究極の弁当をめざして
子供のころから、体育の時間が苦痛だった。逆上がりは何回練習してもできるようにはならなかったし、クラス対抗リレーは恐怖でしかなかった。義務感だけは強い子供だったので体育の授業をさぼったことはなかったが、どうしてこんなことをしなければならないのかと、強い理不尽さを感じていたことはひどく記憶に残っている。個人的に義務教育では、生涯にわたって運動やスポーツに親しむ素養は身に着けられなかったといっていいだろう。

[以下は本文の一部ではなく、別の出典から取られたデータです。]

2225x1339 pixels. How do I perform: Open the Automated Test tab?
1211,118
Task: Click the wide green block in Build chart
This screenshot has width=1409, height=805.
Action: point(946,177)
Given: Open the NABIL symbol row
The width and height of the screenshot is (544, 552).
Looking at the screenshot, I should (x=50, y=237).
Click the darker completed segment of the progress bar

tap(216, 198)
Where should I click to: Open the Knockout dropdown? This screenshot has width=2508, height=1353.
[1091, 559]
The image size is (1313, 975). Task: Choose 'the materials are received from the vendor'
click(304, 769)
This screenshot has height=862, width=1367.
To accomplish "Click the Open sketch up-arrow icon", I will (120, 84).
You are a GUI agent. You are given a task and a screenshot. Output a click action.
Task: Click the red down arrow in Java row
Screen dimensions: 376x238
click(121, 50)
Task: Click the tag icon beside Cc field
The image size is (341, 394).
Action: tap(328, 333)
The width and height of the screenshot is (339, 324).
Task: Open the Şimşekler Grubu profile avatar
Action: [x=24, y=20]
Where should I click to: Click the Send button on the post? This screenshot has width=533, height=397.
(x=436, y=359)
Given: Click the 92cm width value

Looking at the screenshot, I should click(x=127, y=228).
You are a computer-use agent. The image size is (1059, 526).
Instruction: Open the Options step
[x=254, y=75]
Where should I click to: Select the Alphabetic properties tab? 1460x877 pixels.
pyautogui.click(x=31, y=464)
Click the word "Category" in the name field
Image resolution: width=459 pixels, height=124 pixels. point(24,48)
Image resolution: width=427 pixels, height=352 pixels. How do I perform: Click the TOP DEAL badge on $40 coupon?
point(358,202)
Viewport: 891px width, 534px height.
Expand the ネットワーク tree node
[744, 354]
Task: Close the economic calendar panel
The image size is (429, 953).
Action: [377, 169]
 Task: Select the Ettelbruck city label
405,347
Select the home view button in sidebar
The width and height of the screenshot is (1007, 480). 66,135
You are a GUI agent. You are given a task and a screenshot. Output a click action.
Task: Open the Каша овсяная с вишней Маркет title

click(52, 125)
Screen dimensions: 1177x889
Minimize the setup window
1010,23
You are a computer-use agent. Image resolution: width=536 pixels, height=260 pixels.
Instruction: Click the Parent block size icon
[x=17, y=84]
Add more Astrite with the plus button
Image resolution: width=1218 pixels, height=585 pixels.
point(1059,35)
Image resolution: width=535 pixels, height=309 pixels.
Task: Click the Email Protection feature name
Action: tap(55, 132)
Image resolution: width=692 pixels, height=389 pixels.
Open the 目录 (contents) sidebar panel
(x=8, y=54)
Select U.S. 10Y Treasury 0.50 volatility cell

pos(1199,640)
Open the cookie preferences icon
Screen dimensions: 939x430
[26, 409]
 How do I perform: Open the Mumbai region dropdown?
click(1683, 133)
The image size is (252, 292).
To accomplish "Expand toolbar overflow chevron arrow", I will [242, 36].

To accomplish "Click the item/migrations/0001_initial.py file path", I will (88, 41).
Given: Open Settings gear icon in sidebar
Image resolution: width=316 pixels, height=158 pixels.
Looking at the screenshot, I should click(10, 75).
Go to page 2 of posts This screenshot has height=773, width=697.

そのため、競争や羞恥心のない、それほど苦痛を感じない運動というものに出会えたのは義務教育が終わってからだった。そこからさらに、人間が健やかに生きるには運動習慣が欠かせないと実感し実行に移すまでは10年ほどかかってしまったのだった。
前置きが長くなったが、ここ数年ほどの定期的な運動としてほぼ毎日自転車で通勤している。夏もそれほど暑くなく、冬に雪が降らない地域に住んでいるからこその特権である。片道20分ほどでそれほどの距離ではないが、朝の通勤はかなりの坂道なので職場に到着するころには汗だくになっていることもある。
毎日少しずつではあるが気軽に運動できるところがとても気に入っているのだが、一つだけ問題がある。お弁当の重みがダイレクトに運動負荷を上げてくるところだ。自炊と食事が大好きな人間としては毎日のお弁当はなかなか譲れないこだわりがあるのだが、かなり大食いであることもあり当初の私のお弁当はかなり重量があった。これをカバンに詰めて坂道を20分漕ぎ続けるのは、元運動嫌いの人間としてはかなりつらいものがある。さらにまずいことに、ちょっと汁気があるものを入れるともっと重くなるばかりか、走行中の揺れで中身が漏れ出る危険も倍増する。かくして、私にとって最適な弁当を目指す試行錯誤が始まったのだった。
今年で試行錯誤も三年目、究極の弁当はまだ開発できていないが現時点での私の最適解は職場で熱湯を入れて食べるスープ、おかゆ、リゾット系のごはんである。オフィスに春雨スープ、乾燥スライスしいたけ、ふえるわかめ、オートミール、鶏がらスープの素を常に待機させておき、メインのタンパク質と野菜だけをスープジャーに入れて持っていくと、あとは必要な材料を合わせてお湯を注ぐだけでお昼が完成する。
例えば、昨日はカットした木綿豆腐だけを(軽量化のためにプラスチックの)容器にいれて持っていき、オフィスで乾燥春雨、スライスしいたけ、ふえるわかめ、スープの素に熱湯を足して春雨スープランチとした。また他の日はキャベツ、ニンジン、鶏ひき肉の野菜炒めを持っていき、そこにオートミールと鶏がらスープの素、熱湯を足してとろっとしたオートミール入りスープのような昼ご飯だった。
この「超軽量即席熱湯系ランチ」の課題はバリエーションに乏しく、ちょっと味気ないところだろうか。まだまだ改良の余地がある昼ご飯であるが、お弁当の重量に自転車の通勤習慣を潰されるのは防げているのでとりあえず及第点としている。